◆ **Your instructions**: Filter task. Return each line of the material that holds the string "icon".

◆ **Material provided**:
++++++++++

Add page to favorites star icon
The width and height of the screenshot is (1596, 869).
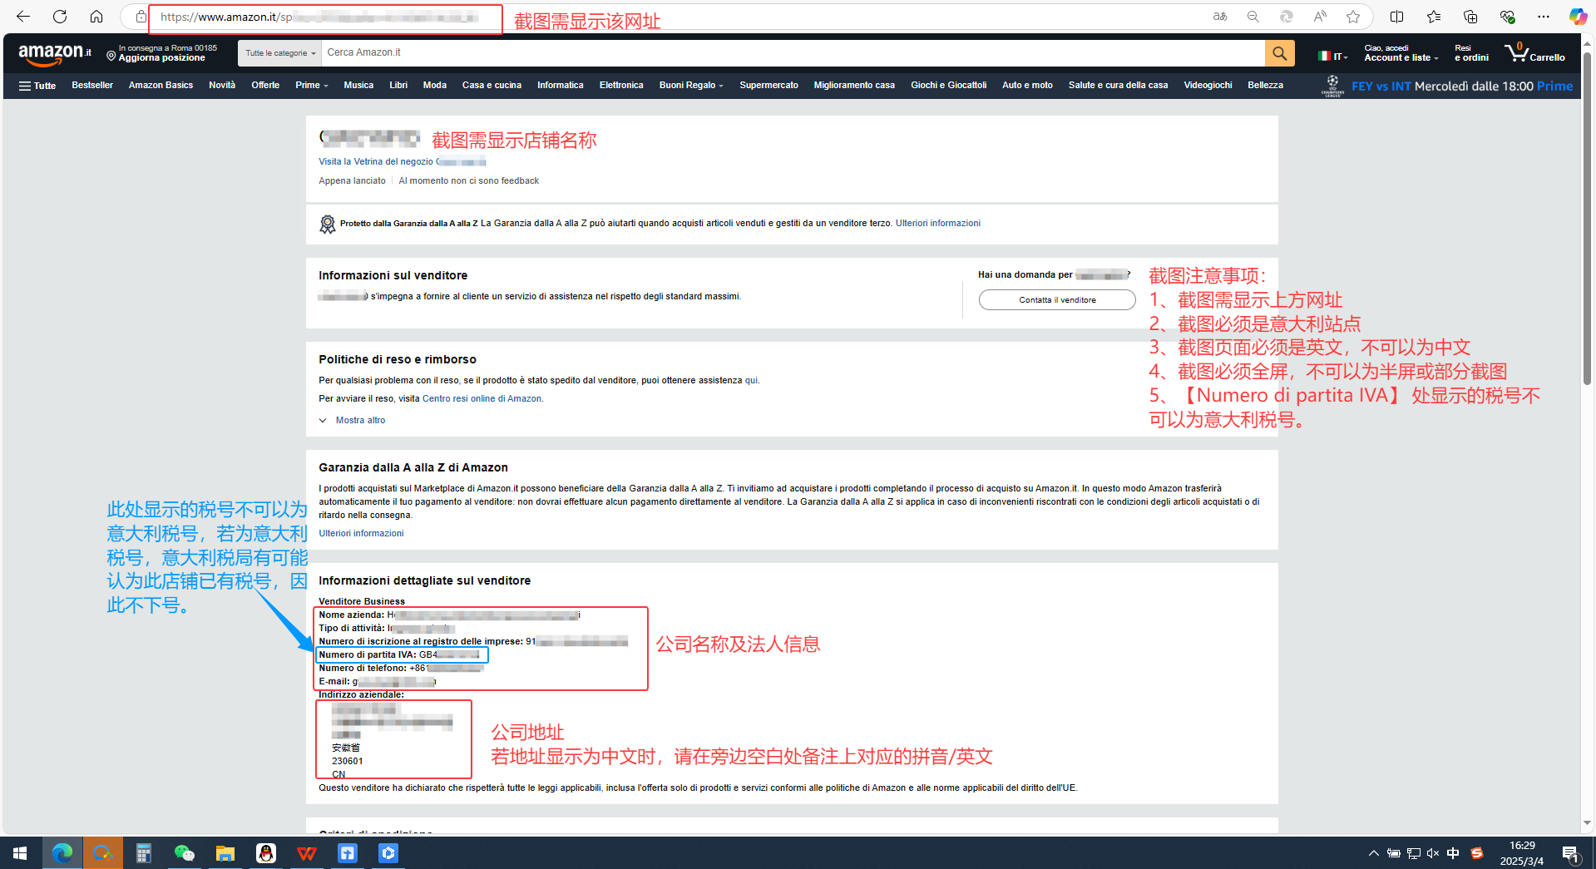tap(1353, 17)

++++++++++

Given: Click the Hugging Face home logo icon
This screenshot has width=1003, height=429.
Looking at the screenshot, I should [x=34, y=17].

++++++++++

◆ **Answer to the problem**:
Add page to favorites star icon
Given: Click the Hugging Face home logo icon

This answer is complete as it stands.